The telephone number is always the same number of characters in on the line starting with S01. The last three characters before the telephone number are 473 always. The number of characters after the phone number are also always constant.

And finally, yes this is what interns are for...unfortunately we are too small a company to have interns....so the select, delete, select, delete, tab, select, delete, tab, job would fall to me......(I feel like such an intern).

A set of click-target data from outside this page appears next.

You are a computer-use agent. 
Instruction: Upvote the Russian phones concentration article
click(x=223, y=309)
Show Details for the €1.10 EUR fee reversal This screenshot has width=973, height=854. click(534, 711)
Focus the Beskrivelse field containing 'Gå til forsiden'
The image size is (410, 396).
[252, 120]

which reminds me....it would be helpful if this were tab delimited to fit into Excel easily.

Thanks, everyone.

Flynnstone
Mar 20, 2008, 04:21 PM
If you do this every so often , I recommend perl (not the necklace).
I still think you should be able to do it with a text editor like Textwrangler.
You will need to learn and use "regular expressions".

motulist
Mar 20, 2008, 05:00 PM
The telephone number is always the same number of characters in on the line starting with S01. The last three characters before the telephone number are 473 always. The number of characters after the phone number are also always constant.

An automator script would work perfectly in that case. Create a blank automator script and do the following:

add 'launch application: textedit'
record user's action that selects and deletes the garbage characters. For instance:
-hold down shift and hit the right arrow until all the garbage characters are selected
-hit delete
-hit the right arrow 7 times to get to the end of the phone number
-hold down shift and hit the goto end of line key command
-hit return to delete that garbage and go to the next line

etc.

That makes it sound more complex than it is. It'll take some tweaking to get it just right, but it won't be too hard.

EDIT:

No matter what solution you attempt, make sure you build your solution using a sample file that only has like 5 entries in it first before applying the finished solution to your actual entire big list.

amnorvend
Mar 21, 2008, 02:52 AM
There are a lot of options. Perl is a good language to write scripts to do what you're wanting to do. I personally prefer python. It's a very simple language to learn.

This is a good tutorial (http://diveintopython.org/toc/index.html)

Also pay attention to the section on regular expressions: http://diveintopython.org/regular_expressions/index.html

motulist
Mar 21, 2008, 02:57 AM
Learning a whole scripting language just to do this one particular pretty simple task seems like a very inefficient solution when it could be done much quicker and more easily using automator.